Relief soon!
MARTHA BRAE, Trelawny — THE National Works Agency (NWA) has given a Monday, February 13, 2023 start date for work on the Martha Brae section of the heavily traversed Falmouth to Springvale corridor in Trelawny.
“Approximately 500 metres of roadway is to be fully rehabilitated between the Chukka property at Martha Brae and the birth home of the late Hugh Shearer, close to the Peru crossing at Holland,” Janel Ricketts, the NWA’s community relations officer for the western region, told the Jamaica Observer West yesterday.
She said the works, to be undertaken at a cost of $14.9 million by C&C Construction Limited, will include the construction of drainage facilities on the corridor, and is expected to last for eight weeks.
The announcement should come as a relief to motorists who have complained bitterly about the poor state of the roadway and staged at least four protest actions last year over its deplorable condition, the latest of which was in November when irate taxi operators and residents blocked numerous sections of the pothole-riddled Martha Brae to Wakefield corridor, demanding better road conditions.
At that time scores of people, including students, were left to walk — miles in some instances — to get to the point where they could secure transportation for their destination.

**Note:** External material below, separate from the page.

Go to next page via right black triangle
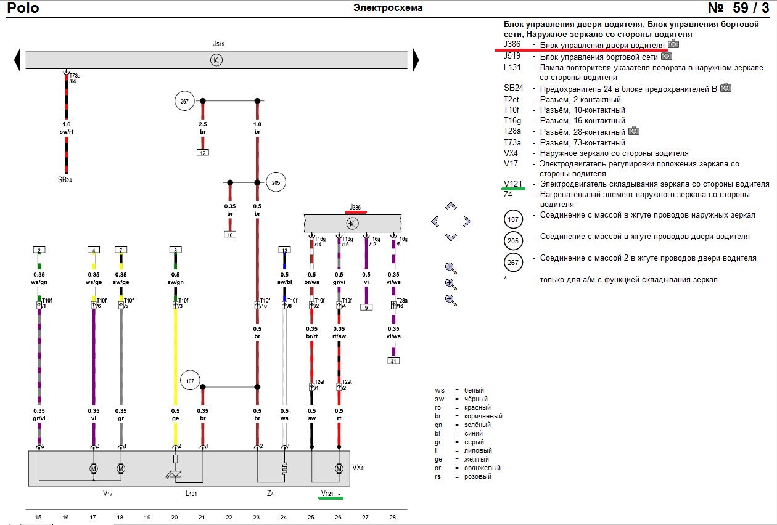Image resolution: width=777 pixels, height=525 pixels. [416, 60]
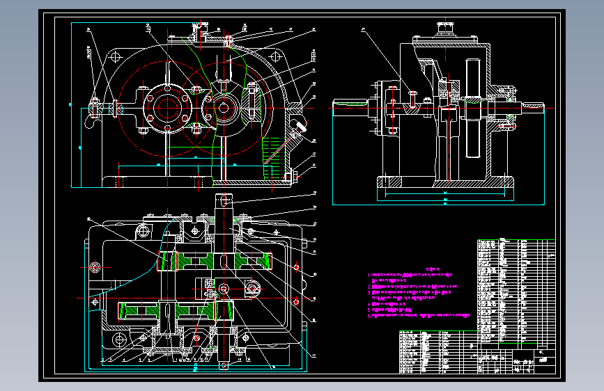Select the crosshair bolt hole at top view's left
Viewport: 604px width, 391px height.
(x=95, y=267)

“We will not stop blocking the road until we get good road,” one of the protesters said then.
Another chimed in: “Enough is enough! Wi can’t take it no more. We cannot afford to replace the front-end parts that the bad road a knock out every day.”
Yesterday Ricketts told the Observer West that the planned rehabilitation of the Martha Brae roadway forms part of a targeted approach to improving the 14-mile Falmouth to Springvale corridor.
“This effort started with the rehabilitation of the Wakefield to Deeside main road, which also falls along the stretch of roadway leading from Falmouth to Springvale. Work on this corridor is far advanced and effort is now being placed on completing the asphalting of the corridor,” said Ricketts, adding that the $200-million project is now about 80 per cent completed.
The Martha Brae to Bounty Hall section of the corridor is expected to be also rehabilitated at a cost $200 million, later this year.